By Kate Lee | 06/10/2014 | 1:33 AM

Many companies within the logistics and supply chain industries are stuck on the social media starting line.  The reason – “they can’t get past the word ‘social’ and the perception it creates.”  The reality is that social media is a tool that can be utilized to create value and grow your business. 

This is the second in a series of articles that provides examples of companies within the logistics and supply chain industries who have moved beyond the social media starting line and have realized the business value of participating in social media.

Long-haul truck drivers are more likely to be overweight or obese than the general public (86% v. 65%). Additionally, truck drivers are more likely to smoke, have high blood pressure, and suffer from sleep apnea than the general public.  The poor health of long-haul truckers is largely due to their lifestyle.  Long-haul trucking is a sedentary lifestyle.  It is also a lifestyle which makes it challenging to access gyms and healthy foods. 

The cost of poor health is enormous – for truckers and for their employers.  The estimated annual health care costs of obesity-related illness are $190.2 billion, or nearly 21 percent of annual medical spending in the United States.  Looking specifically at the trucking industry - a study published in the Journal of Occupational and Environmental Medicine found that obese truckers had an annual average total health care cost of $1,944, compared with $1,755 for overweight truckers and $1,131 for normal-weight drivers.  A sleep apnea screening and treatment program conducted by Schneider National identified 350 drivers who required treatment.  Treating these drivers not only improved their health, but it also improved the company’s bottom line – over a one year period, Schneider National saved $530 per month per driver in insurance costs and saw a 71 percent reduction in accidents involving those drivers during the same period.

[Collected data entries]
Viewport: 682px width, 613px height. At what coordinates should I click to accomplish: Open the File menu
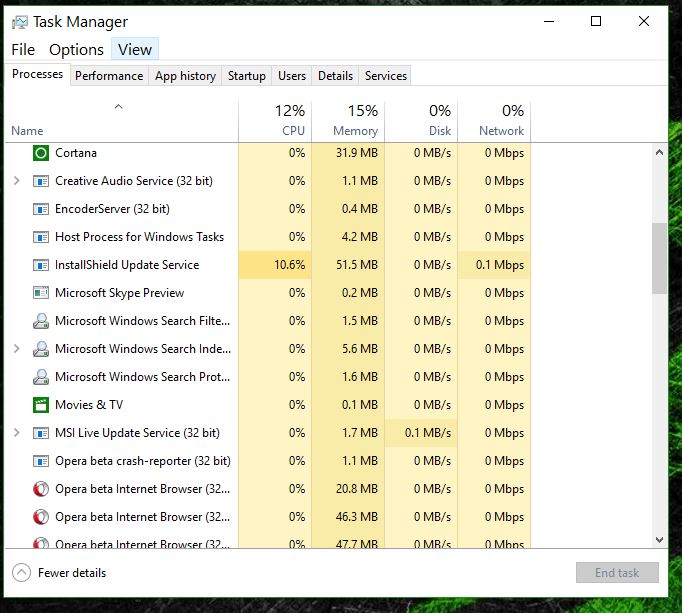click(23, 49)
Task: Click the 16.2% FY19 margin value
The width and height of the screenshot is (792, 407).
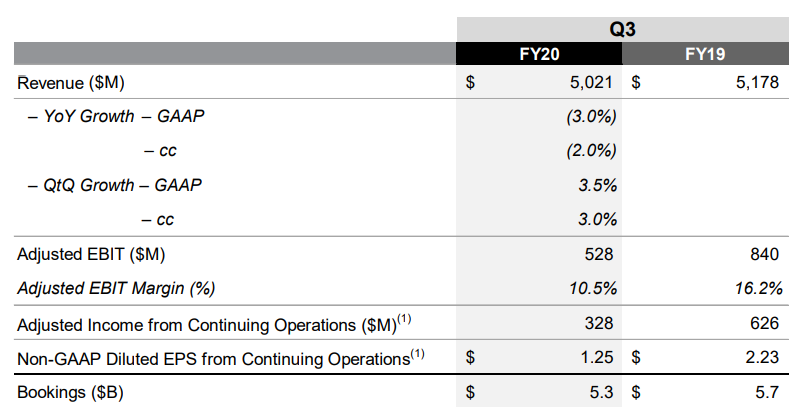Action: tap(759, 288)
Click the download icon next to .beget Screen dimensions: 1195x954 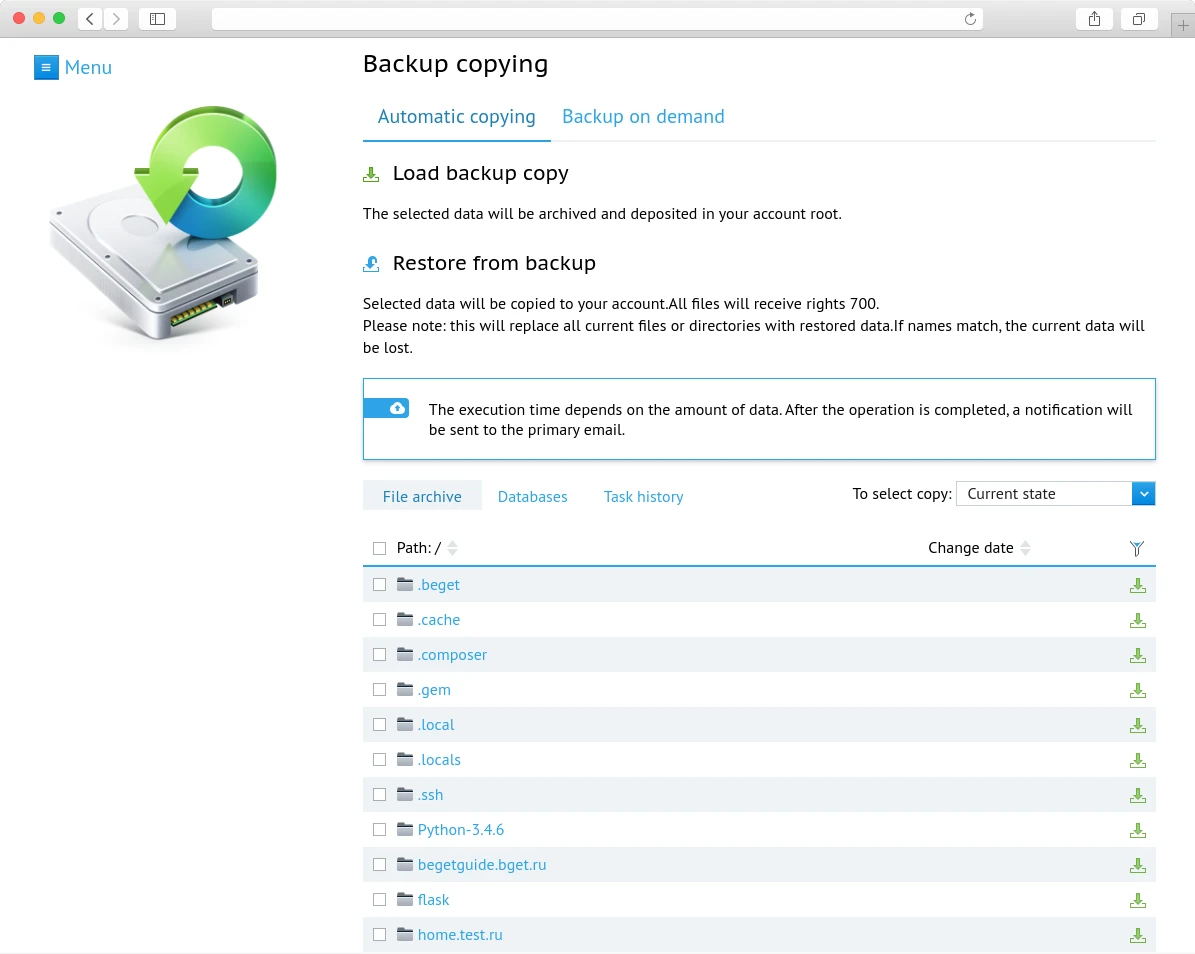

EXERCISE REQUIREMENTS:
[1] Could you reproduce the article from "This is the" to "and healthy foods." word for word?
[2] In the article, why do long-haul truckers tend to be in poor health? Answer in one to three sentences.

SOLUTION SET:
[1]
This is the second in a series of articles that provides examples of companies within the logistics and supply chain industries who have moved beyond the social media starting line and have realized the business value of participating in social media.

Long-haul truck drivers are more likely to be overweight or obese than the general public (86% v. 65%). Additionally, truck drivers are more likely to smoke, have high blood pressure, and suffer from sleep apnea than the general public.  The poor health of long-haul truckers is largely due to their lifestyle.  Long-haul trucking is a sedentary lifestyle.  It is also a lifestyle which makes it challenging to access gyms and healthy foods.

[2] Their poor health is largely due to their lifestyle. Long-haul trucking is sedentary, and it makes it challenging to access gyms and healthy foods.